Совсем иные последствия имело падение царской короны в России. Если число погибших в годы опричнины, по оценке историографов, было равно примерно четырем тысячам [23], то ущерб, причиненный Смутой, вообще не поддается исчислению. Нидерландский посол, прибывший в Москву вскоре после воцарения Михаила Романова, в сообщении на родину так описывает свое путешествие: на всем пути от границы до столицы голландцы, несмотря на зимнюю пору, были вынуждены ночевать в лесу или в чистом поле — деревни выжжены. Кое-где, правда, остались не тронутые огнем избы, и путешественники пытались обосноваться там на ночь, вытаскивая из них трупы бывших обитателей, да нестерпимый смрад выгонял на мороз [24]. На юге и юго-востоке Московского царства та же картина, что и на западе и Северо-западе. Между тем как войска Василия Шуйского вели борьбу против «тушинского вора», в открывшиеся бреши на оборонительных рубежах прорвалось более ста тысяч крымских и ногайских татар. Эти походы повторялись из года в год на протяжении всего Смутного времени. Уже в 1611 году рязанцы писали, что татары совершенно обезлюдили их землю, пашни остались незасеянными, все оставшиеся в живых сидят в городе в осаде, нигде даже «не добыть овцы — татары всех вывоевали и выганили с собой» [25]. Русским людям, пережившим такое, даже царствование Грозного должно было казаться «старым добрым временем».

Столь страшные уроки не могли пройти, конечно, даром для всего русского народа, то есть как для класса феодалов и верхушки посадского люда, так и для трудовых масс. Посадские низы и крестьянство оказались перед неразрешимым для той эпохи противоречием в своем отношении к государству и отношении государства к ним. «А государство Московское многолюдно, велико и пространно, сияет светло посреди паче всех инех государств и орд… аки на небе солнце», — писали в Москву донские казаки, взявшие приступом у турок мощную крепость Азов и просившие у царя военной помощи ради ее удержания за Россией [26]. Эти в недалеком прошлом бесправные крепостные крестьяне гордятся своим национальным государством, верны ему до конца, готовы головы положить ради его блага и славы, но в той же челобитной выражено и трагическое сознание того, что в «светлом Московском государстве» «рады… все концу нашему», потому что «отбегаем мы из того государства Московского на работы вечные, от хозяйства невольного, от бояр и дворян государевых. Кому об нас там потужить? [27]. Национальное государство, средство защиты всех от внешней опасности, оказывается вместе с тем и государством классовым, оружием угнетения трудового люда.

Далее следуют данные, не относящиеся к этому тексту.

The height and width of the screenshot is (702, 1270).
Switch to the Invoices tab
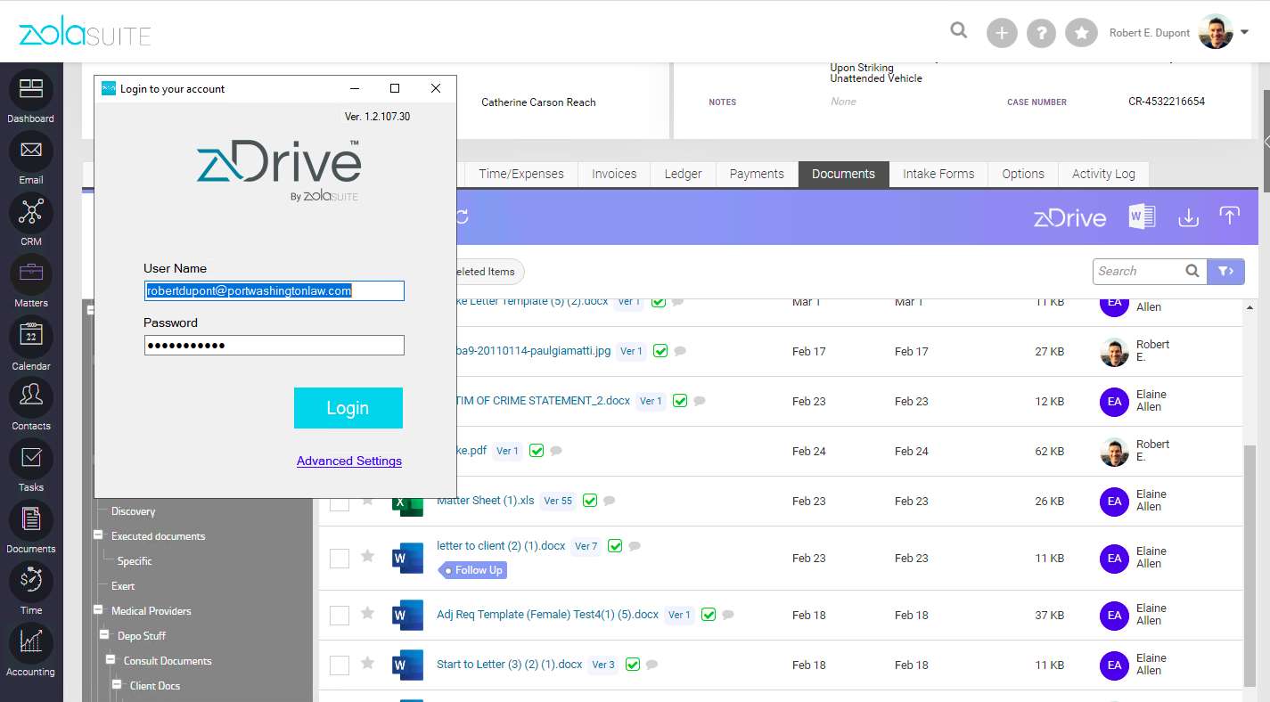(614, 174)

Чувство патриотизма поэтому сплошь да рядом сковывает классовую борьбу, мешает ей развернуться в полную силу. Великое смирение перед самодержавием было в определенной степени обратной стороной великой национальной гордости, чувства молчаливого, некичливого, но от этого еще более глубокого и мощного.

По понятным историческим причинам чувство это должно было сосредоточиваться и сосредоточивалось нa царе как на воплощенном символе национального единства. Объективное противоречие между национальным характером и классовой эксплуататорской сущностью Российского государства преломлялось в сознании народа так, что вся безграничная преданность этому «светлому государству», что «сияет… ако солнце в небе», все надежды на конечное торжество справедливости, все чаяния обездоленных и угнетенных сходились к личности государя, окруженного радужным ореолом народной сказки, а классовая ненависть, еще темная и неосмысленная, направлялась против царских слуг, «изменников бояр и бар». За многие века многострадальная и мужественная Россия накопила в народных недрах огромный революционный потенциал, да только ключ от этого порохового погреба оставался долгое время в руках царизма.

Царский престол осеняли те же знамена, что плыли в пороховом дыму над русскими полками под Полтавой и при Бородине; и это служило ему более надежной защитой, чем солдатские штыки, казачьи пики и вся полицейско-жандармская рать.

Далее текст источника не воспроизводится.